> What to do: Return the records exactly as they appear below, omitting the pictures.

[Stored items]
○ ○ ○
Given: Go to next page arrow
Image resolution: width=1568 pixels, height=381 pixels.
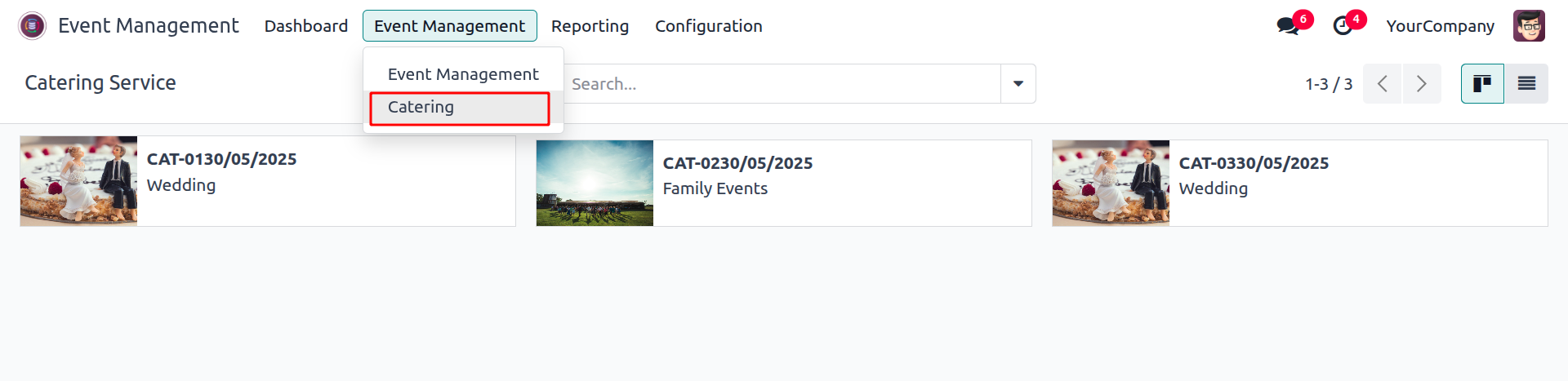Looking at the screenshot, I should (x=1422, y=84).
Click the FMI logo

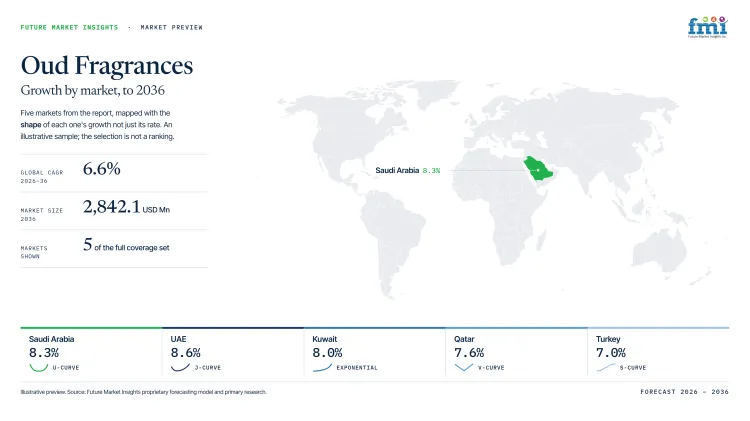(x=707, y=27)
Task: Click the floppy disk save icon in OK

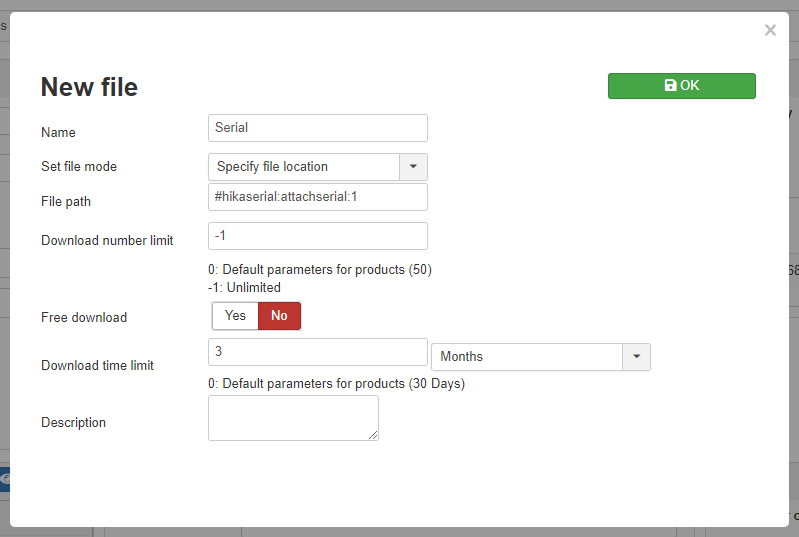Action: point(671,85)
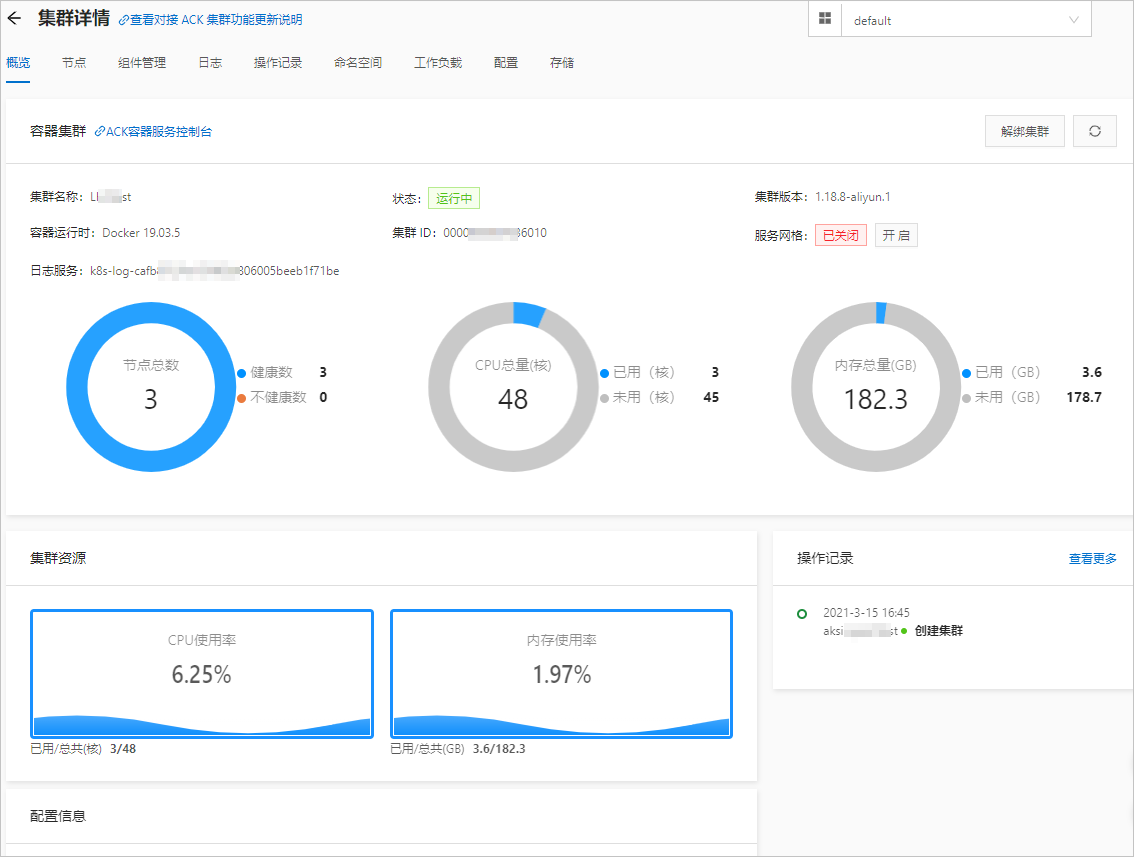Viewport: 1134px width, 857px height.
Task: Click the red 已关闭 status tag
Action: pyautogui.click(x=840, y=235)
○ ○ ○
> Exercise solution:
Given: Go to next page arrow
Image resolution: width=1568 pixels, height=381 pixels.
Looking at the screenshot, I should (x=1422, y=84).
Click the FMI logo

(x=707, y=27)
Task: Click the floppy disk save icon in OK

Action: point(671,85)
Viewport: 1134px width, 857px height.
Task: Click the red 已关闭 status tag
Action: pyautogui.click(x=840, y=235)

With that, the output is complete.